EXERCISE GOAL: Return the lines from the line containing "Task: Click the material value Carbon" through the last line of the material below, exactly as they appear and with no others.

THE DATA:
# # # # #
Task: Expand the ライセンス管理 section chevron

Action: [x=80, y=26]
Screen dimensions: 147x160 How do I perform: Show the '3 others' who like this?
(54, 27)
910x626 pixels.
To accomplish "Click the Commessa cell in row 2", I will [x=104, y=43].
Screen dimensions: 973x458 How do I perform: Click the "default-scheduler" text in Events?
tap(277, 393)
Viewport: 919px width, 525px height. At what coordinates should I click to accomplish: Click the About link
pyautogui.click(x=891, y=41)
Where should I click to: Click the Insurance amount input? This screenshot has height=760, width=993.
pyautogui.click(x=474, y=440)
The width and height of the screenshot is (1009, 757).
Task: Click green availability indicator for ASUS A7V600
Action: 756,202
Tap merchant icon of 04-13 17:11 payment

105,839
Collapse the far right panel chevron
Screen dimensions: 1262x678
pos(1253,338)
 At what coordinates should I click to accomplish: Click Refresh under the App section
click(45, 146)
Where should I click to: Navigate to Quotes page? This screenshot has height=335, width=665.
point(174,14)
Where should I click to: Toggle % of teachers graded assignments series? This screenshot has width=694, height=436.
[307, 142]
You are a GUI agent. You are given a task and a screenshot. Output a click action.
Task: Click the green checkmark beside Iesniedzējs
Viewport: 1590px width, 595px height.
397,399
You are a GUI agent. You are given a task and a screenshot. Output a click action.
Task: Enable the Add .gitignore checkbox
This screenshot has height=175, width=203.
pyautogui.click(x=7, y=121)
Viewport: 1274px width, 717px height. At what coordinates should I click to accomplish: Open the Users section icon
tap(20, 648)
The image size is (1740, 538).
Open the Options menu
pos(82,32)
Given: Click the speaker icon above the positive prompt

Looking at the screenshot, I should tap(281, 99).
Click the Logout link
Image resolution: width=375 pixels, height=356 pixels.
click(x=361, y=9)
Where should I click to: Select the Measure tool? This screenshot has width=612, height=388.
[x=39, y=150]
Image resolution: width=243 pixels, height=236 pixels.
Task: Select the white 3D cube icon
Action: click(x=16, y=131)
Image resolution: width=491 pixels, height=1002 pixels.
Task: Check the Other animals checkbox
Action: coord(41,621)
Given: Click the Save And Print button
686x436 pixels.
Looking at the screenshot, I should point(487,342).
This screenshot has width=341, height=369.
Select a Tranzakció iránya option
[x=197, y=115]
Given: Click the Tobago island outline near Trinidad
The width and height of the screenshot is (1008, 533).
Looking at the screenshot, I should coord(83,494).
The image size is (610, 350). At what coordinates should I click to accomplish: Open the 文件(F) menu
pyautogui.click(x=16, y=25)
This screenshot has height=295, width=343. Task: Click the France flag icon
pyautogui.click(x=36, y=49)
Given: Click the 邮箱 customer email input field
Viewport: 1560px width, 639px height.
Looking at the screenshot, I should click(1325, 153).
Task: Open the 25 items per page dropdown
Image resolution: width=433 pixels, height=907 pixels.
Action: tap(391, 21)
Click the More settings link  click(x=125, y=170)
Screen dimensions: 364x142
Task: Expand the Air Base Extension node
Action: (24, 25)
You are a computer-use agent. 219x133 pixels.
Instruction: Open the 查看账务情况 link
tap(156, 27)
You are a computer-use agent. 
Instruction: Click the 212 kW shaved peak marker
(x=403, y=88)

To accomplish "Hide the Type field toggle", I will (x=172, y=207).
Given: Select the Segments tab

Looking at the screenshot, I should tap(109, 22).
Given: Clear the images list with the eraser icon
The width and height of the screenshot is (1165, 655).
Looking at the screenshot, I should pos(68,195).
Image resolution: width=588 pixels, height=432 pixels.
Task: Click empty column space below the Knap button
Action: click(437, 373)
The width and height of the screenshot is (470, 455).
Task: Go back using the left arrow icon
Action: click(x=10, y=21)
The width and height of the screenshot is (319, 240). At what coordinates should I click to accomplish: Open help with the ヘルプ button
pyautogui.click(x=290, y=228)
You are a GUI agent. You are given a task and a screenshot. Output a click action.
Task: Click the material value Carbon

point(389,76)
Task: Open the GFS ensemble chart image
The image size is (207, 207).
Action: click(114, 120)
# # # # #
RESULT FOR THIS EXERCISE:
Task: Click the material value Carbon

point(389,76)
Task: Open the GFS ensemble chart image
The image size is (207, 207).
Action: click(114, 120)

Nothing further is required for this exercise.